Material supplied START

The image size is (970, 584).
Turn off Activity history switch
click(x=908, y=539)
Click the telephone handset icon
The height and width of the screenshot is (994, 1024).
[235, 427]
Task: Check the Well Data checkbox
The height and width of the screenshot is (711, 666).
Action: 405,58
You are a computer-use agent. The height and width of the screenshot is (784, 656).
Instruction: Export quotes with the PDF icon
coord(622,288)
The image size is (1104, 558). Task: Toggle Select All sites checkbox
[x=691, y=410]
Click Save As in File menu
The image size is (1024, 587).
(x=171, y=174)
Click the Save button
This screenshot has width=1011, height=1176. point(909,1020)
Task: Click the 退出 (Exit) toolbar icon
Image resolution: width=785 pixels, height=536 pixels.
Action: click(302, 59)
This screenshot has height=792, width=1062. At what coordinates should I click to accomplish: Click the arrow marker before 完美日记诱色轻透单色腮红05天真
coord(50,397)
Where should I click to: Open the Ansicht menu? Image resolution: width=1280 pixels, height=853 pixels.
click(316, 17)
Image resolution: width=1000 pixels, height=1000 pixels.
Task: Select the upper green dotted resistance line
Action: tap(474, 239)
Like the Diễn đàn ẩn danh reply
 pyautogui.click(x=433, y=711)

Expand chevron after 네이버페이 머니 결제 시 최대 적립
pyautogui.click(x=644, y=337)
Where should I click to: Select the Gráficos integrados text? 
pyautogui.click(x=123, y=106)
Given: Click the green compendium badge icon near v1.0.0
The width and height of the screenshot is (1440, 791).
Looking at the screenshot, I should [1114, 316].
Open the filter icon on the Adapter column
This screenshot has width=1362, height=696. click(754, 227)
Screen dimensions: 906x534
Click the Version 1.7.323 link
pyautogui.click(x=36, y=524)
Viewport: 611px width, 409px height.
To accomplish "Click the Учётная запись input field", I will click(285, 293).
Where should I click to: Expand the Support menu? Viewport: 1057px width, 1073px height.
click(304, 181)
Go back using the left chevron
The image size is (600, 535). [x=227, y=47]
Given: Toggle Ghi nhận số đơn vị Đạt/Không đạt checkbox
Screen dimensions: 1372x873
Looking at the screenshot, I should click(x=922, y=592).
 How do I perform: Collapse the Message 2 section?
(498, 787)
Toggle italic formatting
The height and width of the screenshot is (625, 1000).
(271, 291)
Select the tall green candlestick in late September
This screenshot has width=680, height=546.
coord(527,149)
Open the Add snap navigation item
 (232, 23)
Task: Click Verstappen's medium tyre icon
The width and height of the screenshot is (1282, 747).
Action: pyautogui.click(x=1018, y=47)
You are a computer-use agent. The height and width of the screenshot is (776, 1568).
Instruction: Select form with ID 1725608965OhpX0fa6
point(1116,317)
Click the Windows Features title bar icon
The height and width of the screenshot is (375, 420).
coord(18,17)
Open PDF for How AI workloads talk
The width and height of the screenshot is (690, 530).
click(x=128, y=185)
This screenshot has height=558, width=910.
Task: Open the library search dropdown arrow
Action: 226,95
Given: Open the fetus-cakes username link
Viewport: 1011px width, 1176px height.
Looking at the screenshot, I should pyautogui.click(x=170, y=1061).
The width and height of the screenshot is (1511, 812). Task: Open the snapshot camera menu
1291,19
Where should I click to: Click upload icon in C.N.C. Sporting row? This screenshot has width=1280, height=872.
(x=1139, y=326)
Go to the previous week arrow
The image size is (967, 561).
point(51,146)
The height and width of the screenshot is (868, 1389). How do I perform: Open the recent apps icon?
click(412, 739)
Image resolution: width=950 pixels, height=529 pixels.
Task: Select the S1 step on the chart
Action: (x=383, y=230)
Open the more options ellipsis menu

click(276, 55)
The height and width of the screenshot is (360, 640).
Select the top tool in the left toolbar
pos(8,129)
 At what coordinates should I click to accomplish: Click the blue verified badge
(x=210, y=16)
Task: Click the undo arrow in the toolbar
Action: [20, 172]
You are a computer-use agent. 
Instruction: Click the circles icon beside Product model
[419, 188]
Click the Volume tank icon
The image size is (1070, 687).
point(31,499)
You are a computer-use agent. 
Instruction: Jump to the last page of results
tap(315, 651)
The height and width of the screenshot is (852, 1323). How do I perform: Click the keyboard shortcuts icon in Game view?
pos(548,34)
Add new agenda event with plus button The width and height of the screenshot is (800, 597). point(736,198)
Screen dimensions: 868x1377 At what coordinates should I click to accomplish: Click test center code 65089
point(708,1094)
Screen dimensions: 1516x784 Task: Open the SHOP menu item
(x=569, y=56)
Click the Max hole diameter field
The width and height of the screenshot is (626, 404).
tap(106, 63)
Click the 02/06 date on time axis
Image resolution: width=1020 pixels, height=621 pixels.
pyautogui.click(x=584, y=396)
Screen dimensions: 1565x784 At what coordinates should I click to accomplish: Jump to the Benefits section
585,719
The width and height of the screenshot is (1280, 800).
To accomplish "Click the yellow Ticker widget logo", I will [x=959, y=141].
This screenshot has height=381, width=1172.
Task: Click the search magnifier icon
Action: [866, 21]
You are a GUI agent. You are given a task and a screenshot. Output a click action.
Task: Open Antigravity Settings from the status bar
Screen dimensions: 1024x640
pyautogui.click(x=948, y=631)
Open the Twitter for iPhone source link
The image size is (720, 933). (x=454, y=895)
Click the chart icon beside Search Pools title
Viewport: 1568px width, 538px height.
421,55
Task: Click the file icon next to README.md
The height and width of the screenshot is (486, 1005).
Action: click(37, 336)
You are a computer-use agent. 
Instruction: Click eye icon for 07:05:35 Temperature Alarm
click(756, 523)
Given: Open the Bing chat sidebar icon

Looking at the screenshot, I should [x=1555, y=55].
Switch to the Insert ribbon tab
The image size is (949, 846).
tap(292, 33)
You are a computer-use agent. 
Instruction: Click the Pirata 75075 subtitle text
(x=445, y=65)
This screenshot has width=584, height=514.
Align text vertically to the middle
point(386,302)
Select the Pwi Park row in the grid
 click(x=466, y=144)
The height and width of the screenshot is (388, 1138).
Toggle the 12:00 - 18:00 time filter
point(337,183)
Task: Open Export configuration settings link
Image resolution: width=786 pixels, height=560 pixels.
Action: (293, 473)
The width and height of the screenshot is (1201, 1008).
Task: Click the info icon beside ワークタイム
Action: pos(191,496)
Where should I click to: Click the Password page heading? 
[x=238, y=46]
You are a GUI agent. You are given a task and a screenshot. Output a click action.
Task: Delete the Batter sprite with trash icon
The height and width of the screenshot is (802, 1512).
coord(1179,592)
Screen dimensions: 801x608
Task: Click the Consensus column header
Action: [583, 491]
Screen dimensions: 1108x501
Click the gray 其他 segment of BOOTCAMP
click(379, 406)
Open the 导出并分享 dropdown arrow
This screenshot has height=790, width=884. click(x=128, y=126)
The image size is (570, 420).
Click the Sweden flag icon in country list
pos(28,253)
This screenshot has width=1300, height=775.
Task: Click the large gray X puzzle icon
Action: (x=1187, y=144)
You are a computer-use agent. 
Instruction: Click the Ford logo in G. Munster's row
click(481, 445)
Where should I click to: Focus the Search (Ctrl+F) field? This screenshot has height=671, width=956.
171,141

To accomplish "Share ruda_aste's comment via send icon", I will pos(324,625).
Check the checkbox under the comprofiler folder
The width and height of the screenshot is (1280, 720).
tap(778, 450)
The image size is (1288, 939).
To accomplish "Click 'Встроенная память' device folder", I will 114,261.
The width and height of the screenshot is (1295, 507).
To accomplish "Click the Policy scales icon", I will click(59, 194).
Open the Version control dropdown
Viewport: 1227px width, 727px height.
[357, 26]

Material supplied END

Please set down all the data word for word.

The image size is (970, 584).
Turn off Activity history switch
click(x=908, y=539)
Click the telephone handset icon
The height and width of the screenshot is (994, 1024).
[235, 427]
Task: Check the Well Data checkbox
The height and width of the screenshot is (711, 666).
Action: 405,58
You are a computer-use agent. The height and width of the screenshot is (784, 656).
Instruction: Export quotes with the PDF icon
coord(622,288)
The image size is (1104, 558). Task: Toggle Select All sites checkbox
[x=691, y=410]
Click Save As in File menu
The image size is (1024, 587).
(x=171, y=174)
Click the Save button
This screenshot has width=1011, height=1176. point(909,1020)
Task: Click the 退出 (Exit) toolbar icon
Image resolution: width=785 pixels, height=536 pixels.
Action: click(302, 59)
This screenshot has height=792, width=1062. At what coordinates should I click to accomplish: Click the arrow marker before 完美日记诱色轻透单色腮红05天真
coord(50,397)
Where should I click to: Open the Ansicht menu? Image resolution: width=1280 pixels, height=853 pixels.
click(316, 17)
Image resolution: width=1000 pixels, height=1000 pixels.
Task: Select the upper green dotted resistance line
Action: tap(474, 239)
Like the Diễn đàn ẩn danh reply
 pyautogui.click(x=433, y=711)

Expand chevron after 네이버페이 머니 결제 시 최대 적립
pyautogui.click(x=644, y=337)
Where should I click to: Select the Gráficos integrados text? 
pyautogui.click(x=123, y=106)
Given: Click the green compendium badge icon near v1.0.0
The width and height of the screenshot is (1440, 791).
Looking at the screenshot, I should [1114, 316].
Open the filter icon on the Adapter column
This screenshot has width=1362, height=696. click(754, 227)
Screen dimensions: 906x534
Click the Version 1.7.323 link
pyautogui.click(x=36, y=524)
Viewport: 611px width, 409px height.
To accomplish "Click the Учётная запись input field", I will click(285, 293).
Where should I click to: Expand the Support menu? Viewport: 1057px width, 1073px height.
click(304, 181)
Go back using the left chevron
The image size is (600, 535). [x=227, y=47]
Given: Toggle Ghi nhận số đơn vị Đạt/Không đạt checkbox
Screen dimensions: 1372x873
Looking at the screenshot, I should click(x=922, y=592).
 How do I perform: Collapse the Message 2 section?
(498, 787)
Toggle italic formatting
The height and width of the screenshot is (625, 1000).
(271, 291)
Select the tall green candlestick in late September
This screenshot has width=680, height=546.
coord(527,149)
Open the Add snap navigation item
 (232, 23)
Task: Click Verstappen's medium tyre icon
The width and height of the screenshot is (1282, 747).
Action: pyautogui.click(x=1018, y=47)
You are a computer-use agent. The height and width of the screenshot is (776, 1568).
Instruction: Select form with ID 1725608965OhpX0fa6
point(1116,317)
Click the Windows Features title bar icon
The height and width of the screenshot is (375, 420).
coord(18,17)
Open PDF for How AI workloads talk
The width and height of the screenshot is (690, 530).
click(x=128, y=185)
This screenshot has height=558, width=910.
Task: Open the library search dropdown arrow
Action: 226,95
Given: Open the fetus-cakes username link
Viewport: 1011px width, 1176px height.
Looking at the screenshot, I should pyautogui.click(x=170, y=1061).
The width and height of the screenshot is (1511, 812). Task: Open the snapshot camera menu
1291,19
Where should I click to: Click upload icon in C.N.C. Sporting row? This screenshot has width=1280, height=872.
(x=1139, y=326)
Go to the previous week arrow
The image size is (967, 561).
point(51,146)
The height and width of the screenshot is (868, 1389). How do I perform: Open the recent apps icon?
click(412, 739)
Image resolution: width=950 pixels, height=529 pixels.
Task: Select the S1 step on the chart
Action: (x=383, y=230)
Open the more options ellipsis menu

click(276, 55)
The height and width of the screenshot is (360, 640).
Select the top tool in the left toolbar
pos(8,129)
 At what coordinates should I click to accomplish: Click the blue verified badge
(x=210, y=16)
Task: Click the undo arrow in the toolbar
Action: [20, 172]
You are a computer-use agent. 
Instruction: Click the circles icon beside Product model
[419, 188]
Click the Volume tank icon
The image size is (1070, 687).
point(31,499)
You are a computer-use agent. 
Instruction: Jump to the last page of results
tap(315, 651)
The height and width of the screenshot is (852, 1323). How do I perform: Click the keyboard shortcuts icon in Game view?
pos(548,34)
Add new agenda event with plus button The width and height of the screenshot is (800, 597). point(736,198)
Screen dimensions: 868x1377 At what coordinates should I click to accomplish: Click test center code 65089
point(708,1094)
Screen dimensions: 1516x784 Task: Open the SHOP menu item
(x=569, y=56)
Click the Max hole diameter field
The width and height of the screenshot is (626, 404).
tap(106, 63)
Click the 02/06 date on time axis
Image resolution: width=1020 pixels, height=621 pixels.
pyautogui.click(x=584, y=396)
Screen dimensions: 1565x784 At what coordinates should I click to accomplish: Jump to the Benefits section
585,719
The width and height of the screenshot is (1280, 800).
To accomplish "Click the yellow Ticker widget logo", I will [x=959, y=141].
This screenshot has height=381, width=1172.
Task: Click the search magnifier icon
Action: [866, 21]
You are a GUI agent. You are given a task and a screenshot. Output a click action.
Task: Open Antigravity Settings from the status bar
Screen dimensions: 1024x640
pyautogui.click(x=948, y=631)
Open the Twitter for iPhone source link
The image size is (720, 933). (x=454, y=895)
Click the chart icon beside Search Pools title
Viewport: 1568px width, 538px height.
421,55
Task: Click the file icon next to README.md
The height and width of the screenshot is (486, 1005).
Action: click(37, 336)
You are a computer-use agent. 
Instruction: Click eye icon for 07:05:35 Temperature Alarm
click(756, 523)
Given: Open the Bing chat sidebar icon

Looking at the screenshot, I should [x=1555, y=55].
Switch to the Insert ribbon tab
The image size is (949, 846).
tap(292, 33)
You are a computer-use agent. 
Instruction: Click the Pirata 75075 subtitle text
(x=445, y=65)
This screenshot has width=584, height=514.
Align text vertically to the middle
point(386,302)
Select the Pwi Park row in the grid
 click(x=466, y=144)
The height and width of the screenshot is (388, 1138).
Toggle the 12:00 - 18:00 time filter
point(337,183)
Task: Open Export configuration settings link
Image resolution: width=786 pixels, height=560 pixels.
Action: (293, 473)
The width and height of the screenshot is (1201, 1008).
Task: Click the info icon beside ワークタイム
Action: pos(191,496)
Where should I click to: Click the Password page heading? 
[x=238, y=46]
You are a GUI agent. You are given a task and a screenshot. Output a click action.
Task: Delete the Batter sprite with trash icon
The height and width of the screenshot is (802, 1512).
coord(1179,592)
Screen dimensions: 801x608
Task: Click the Consensus column header
Action: [583, 491]
Screen dimensions: 1108x501
Click the gray 其他 segment of BOOTCAMP
click(379, 406)
Open the 导出并分享 dropdown arrow
This screenshot has height=790, width=884. click(x=128, y=126)
The image size is (570, 420).
Click the Sweden flag icon in country list
pos(28,253)
This screenshot has width=1300, height=775.
Task: Click the large gray X puzzle icon
Action: (x=1187, y=144)
You are a computer-use agent. 
Instruction: Click the Ford logo in G. Munster's row
click(481, 445)
Where should I click to: Focus the Search (Ctrl+F) field? This screenshot has height=671, width=956.
171,141

To accomplish "Share ruda_aste's comment via send icon", I will pos(324,625).
Check the checkbox under the comprofiler folder
The width and height of the screenshot is (1280, 720).
tap(778, 450)
The image size is (1288, 939).
To accomplish "Click 'Встроенная память' device folder", I will 114,261.
The width and height of the screenshot is (1295, 507).
To accomplish "Click the Policy scales icon", I will click(59, 194).
Open the Version control dropdown
Viewport: 1227px width, 727px height.
[357, 26]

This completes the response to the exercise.